Il serait parfaitement possible d’aller à une fiscalité locale plus juste en introduisant une progressivité dans le montant de l’impôt en fonction des ressources des contribuables. Il serait également possible d’imaginer une péréquation entre communes pauvres et communes plus favorisées dans la répartition du produit de la fiscalité locale.
Il est évident que le gouvernement n’a souhaité examiner aucune de ces pistes. Son objectif, dans le cadre de sa politique générale de baisse des dépenses publiques, est d’obliger les communes à réduire leurs dépenses et par voie de conséquence les politiques sociales qu’elles conduisent.
Quel crédit accorder à l’engagement d’Emmanuel Macron de compenser les pertes fiscales de la taxe d’habitation? Les maires sont bien placés pour savoir qu’au fil des années les pertes de recettes de la taxe professionnelle n’ont pas été totalement compensées par l’état. De la même façon, s’agissant de la taxe d’habitation on peut craindre qu’un gel des compensations ne fasse perdre d’années en années du pouvoir d’achat aux communes.
Plus globalement on peut se demander comment le président de la République va s’y prendre pour compenser la perte de la taxe d’habitation alors qu’il a décidé de réduire en 5 ans de 50 milliards la dépense publique. Il le fera probablement en réduisant les crédits des services publics de l’état (santé, affaires sociales, éducation..) et en réduisant ses dotations et subventions aux communes et groupements de communes. Au final, ce sera moins de service public à tous les niveaux qu’il s’agisse des services de l’état ou de ceux des collectivités locales.
Il faut dire que la suppression de la taxe d’habitation après celle de la taxe professionnelle enlève tout pouvoir aux conseils municipaux pour décider, par le biais du vote des taux d’imposition, de leur politique fiscale et par voix de conséquence de leur politique sociale et de leur politique d’investissement, ce qui est contraire au principe constitutionnel de libre administration des collectivités territoriales.
Tout cela s’ajoute aux dégradations déjà subies par les collectivités locales trompées par les banques dans le cadre des emprunts toxiques et pour lesquelles les charges de remboursement de dettes ne s’épongeront pas avant de nombreuses années.
Au final les communes et groupement de communes seront obligées de faire des économies forcées en réduisant leurs charges de personnel, en remettant en cause certaines subventions aux associations, en réduisant les aides d’urgence attribuées par les CCAS, en renonçant à des investissements prioritaires. Elles seront aussi contraintes de trouver des recettes propres en augmentant les tarifs des services publics qu’elles assurent : restaurants scolaires, centres de loisirs, écoles de musique, piscines, centres culturels.

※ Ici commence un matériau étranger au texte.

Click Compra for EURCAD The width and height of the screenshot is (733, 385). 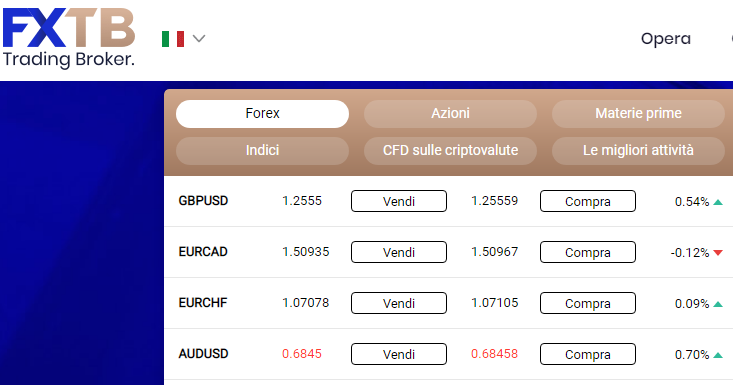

On ne pourra même plus compter sur les relais associatifs pour suppléer le recul du service public d’état et du service public communal puisque le gouvernement a décidé de supprimer sur les trois prochaines années les emplois aidés qui constituent une part très importantes des emplois dans les associations. A titre d’exemple, la ligue française de l’enseignement a chiffré à 150 les emplois supprimés dans les associations qui lui sont liées.
Jusqu’à maintenant, les communes et les associations permettaient tant bien que mal, par les politiques sociales qu’elles menaient, d’amortir les effets de la crise. Avec la réforme de la fiscalité locale et la baisse des dotations aux communes ce sera de moins en moins possible demain. Il est donc absolument nécessaire que les citoyens se mobilisent avec les élus pour la défense de leurs communes. Cette mobilisation n’est pas évidente car les problèmes de finances communales sont complexes. La tentation est grande de s’en remettre aux élus pour gérer cette complexité. Aujourd’hui la pratique de la délégation de pouvoir n’est plus suffisante. Il va falloir que l’on se mêle un peu plus de la vie de nos communes et des risques mortels qui pèsent sur elles. Il va falloir expliquer, comprendre, débattre, proposer des alternatives aux politiques d’asphyxies des collectivités locales …en un mot faire de l’éducation citoyenne.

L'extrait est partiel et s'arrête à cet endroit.